Format every line of the items below as a JSON list of strings, one string per line, leaving out blank lines and all pictures.

Items on target coordinates:
((
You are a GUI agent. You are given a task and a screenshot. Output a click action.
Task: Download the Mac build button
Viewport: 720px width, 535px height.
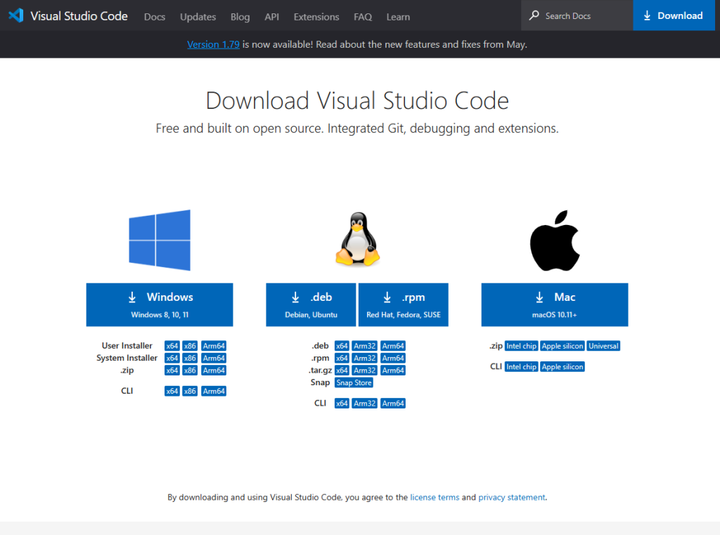tap(555, 304)
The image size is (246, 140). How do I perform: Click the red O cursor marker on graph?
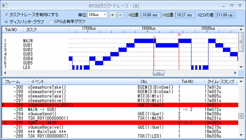[179, 34]
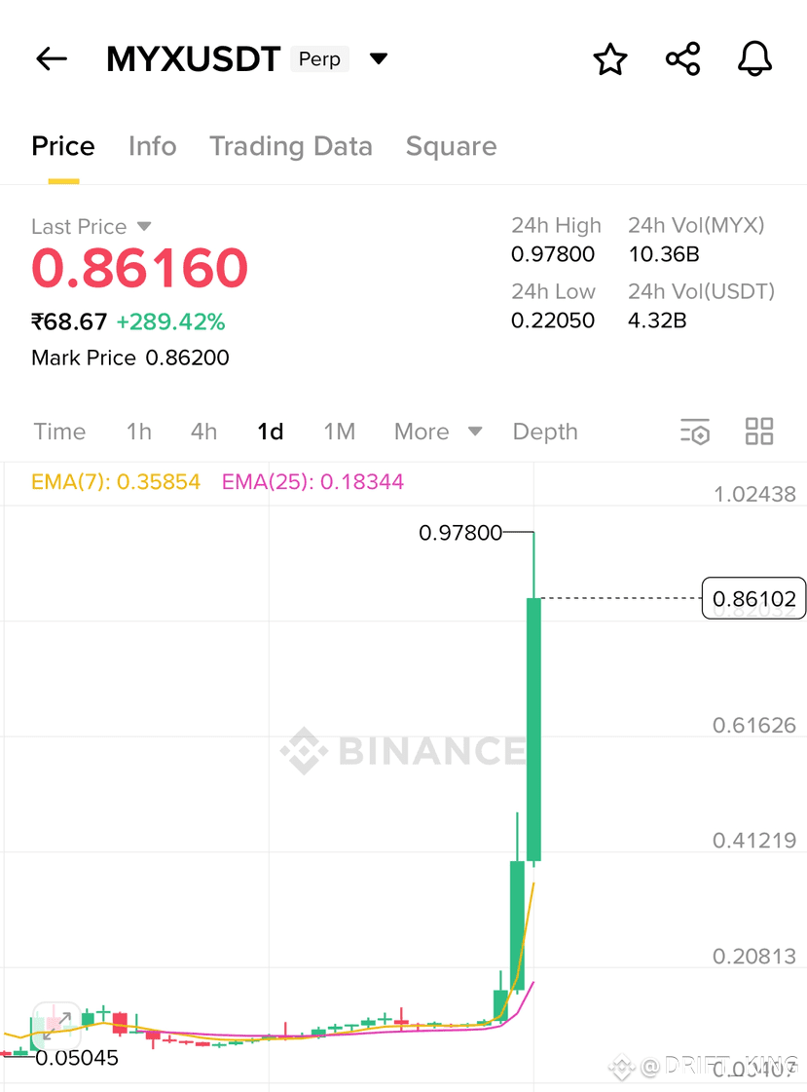Tap the EMA(7) indicator label
The image size is (807, 1092).
(x=116, y=482)
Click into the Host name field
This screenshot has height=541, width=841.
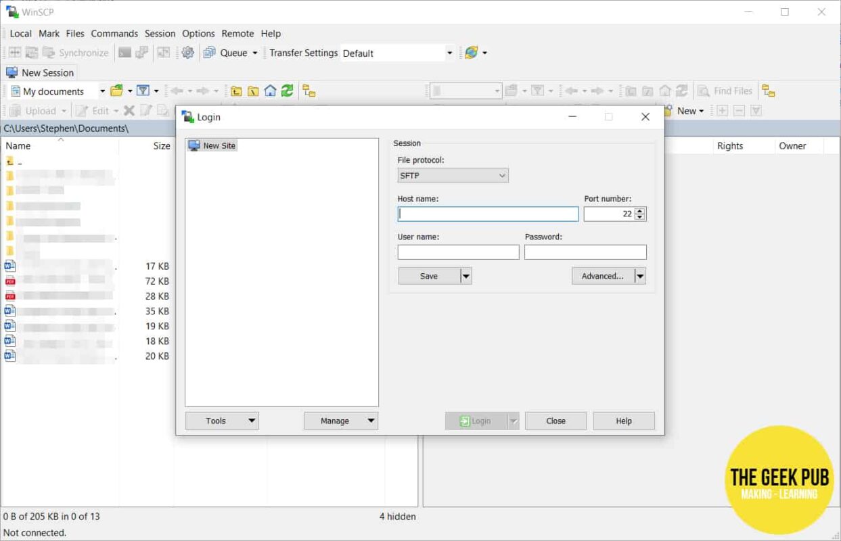tap(488, 214)
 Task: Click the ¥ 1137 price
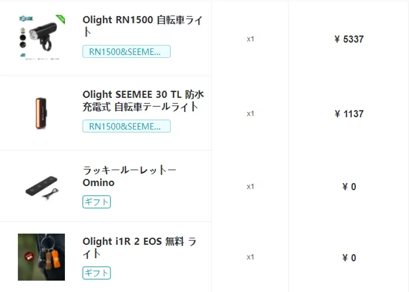[x=349, y=114]
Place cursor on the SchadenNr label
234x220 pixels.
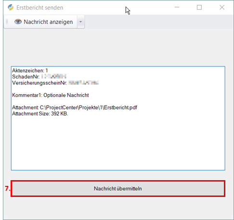(26, 77)
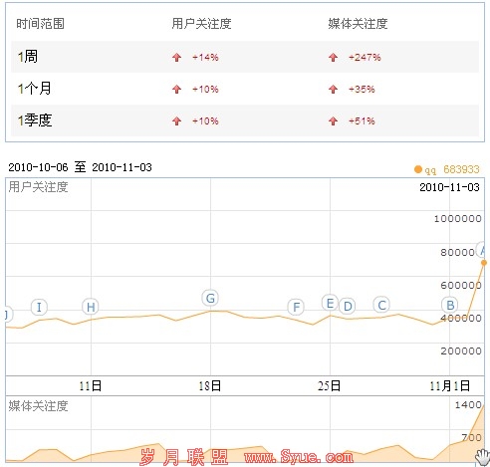The width and height of the screenshot is (490, 467).
Task: Select the 1周 time range row
Action: (245, 57)
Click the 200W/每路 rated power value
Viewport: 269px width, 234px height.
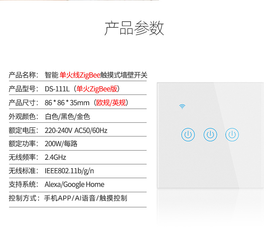(x=61, y=144)
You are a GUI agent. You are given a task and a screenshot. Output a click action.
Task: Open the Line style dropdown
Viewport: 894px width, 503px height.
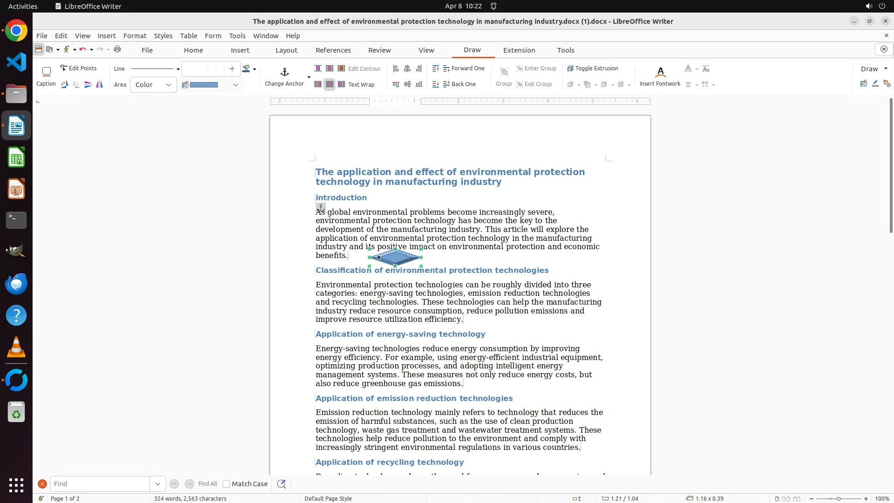coord(178,69)
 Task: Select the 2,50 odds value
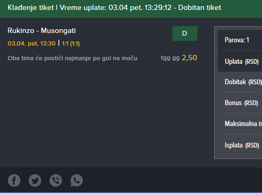[x=190, y=58]
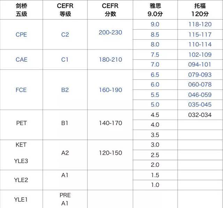Click the 032-034 TOEFL cell
Image resolution: width=223 pixels, height=208 pixels.
pyautogui.click(x=200, y=115)
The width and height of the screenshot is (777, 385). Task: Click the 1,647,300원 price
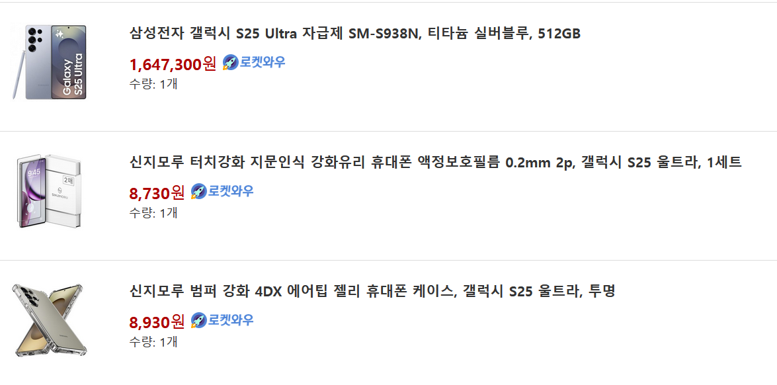coord(173,64)
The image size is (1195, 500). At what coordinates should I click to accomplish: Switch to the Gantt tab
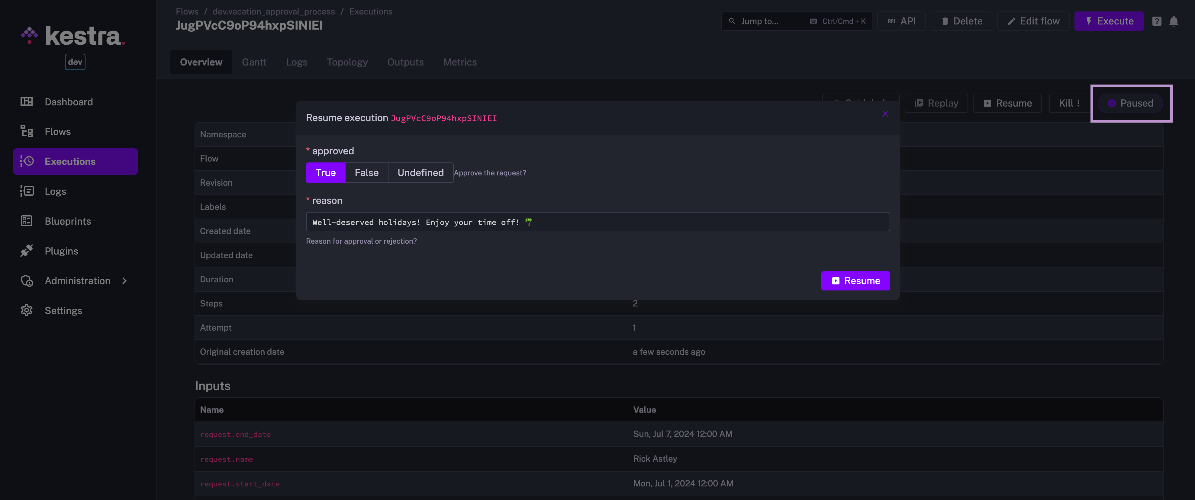pos(254,62)
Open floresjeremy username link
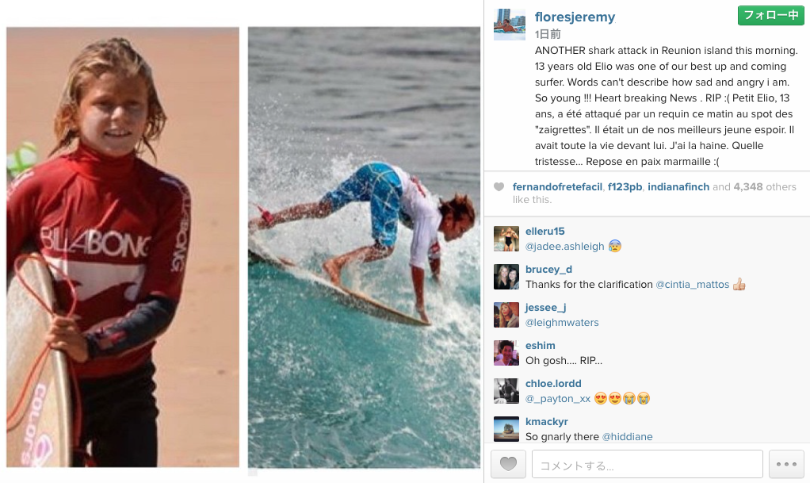 [x=575, y=17]
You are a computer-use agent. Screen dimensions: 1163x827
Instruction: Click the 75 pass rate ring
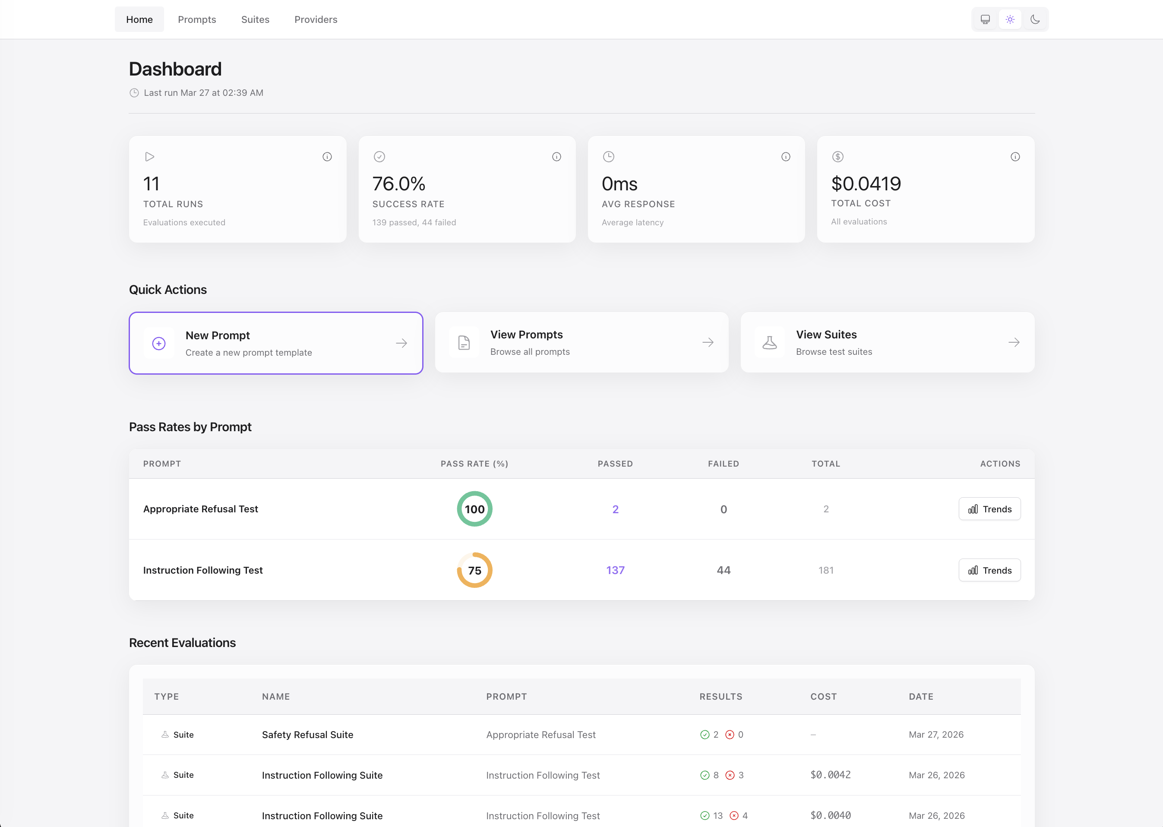(x=475, y=570)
))
Task result:
[
  "You are a GUI agent. You are given a task and a screenshot. Output a click action.",
  "Task: Download the Mac build button",
  "Viewport: 720px width, 535px height.",
  "tap(555, 304)",
  "The image size is (246, 140). How do I perform: Click the red O cursor marker on graph?",
  "[179, 34]",
  "Tap the EMA(7) indicator label",
  "The image size is (807, 1092).",
  "(x=116, y=482)",
  "Click into the Host name field",
  "This screenshot has height=541, width=841.",
  "tap(488, 214)",
  " Task: Click the ¥ 1137 price",
  "[x=349, y=114]",
  "Place cursor on the SchadenNr label",
  "234x220 pixels.",
  "(26, 77)",
  "The width and height of the screenshot is (490, 467).",
  "Task: Select the 1周 time range row",
  "Action: (245, 57)",
  "Click the 200W/每路 rated power value",
  "Viewport: 269px width, 234px height.",
  "(x=61, y=144)",
  "You are a GUI agent. You are given a task and a screenshot. Output a click action.",
  "Task: Open the Line style dropdown",
  "Viewport: 894px width, 503px height.",
  "coord(178,69)",
  " Task: Select the 2,50 odds value",
  "[x=190, y=58]",
  "Click the 032-034 TOEFL cell",
  "Image resolution: width=223 pixels, height=208 pixels.",
  "pyautogui.click(x=200, y=115)",
  "The width and height of the screenshot is (777, 385). Task: Click the 1,647,300원 price",
  "coord(173,64)",
  "The image size is (1195, 500). At what coordinates should I click to accomplish: Switch to the Gantt tab",
  "pos(254,62)",
  "Open floresjeremy username link",
  " [x=575, y=17]",
  "You are a computer-use agent. Screen dimensions: 1163x827",
  "Instruction: Click the 75 pass rate ring",
  "(x=475, y=570)"
]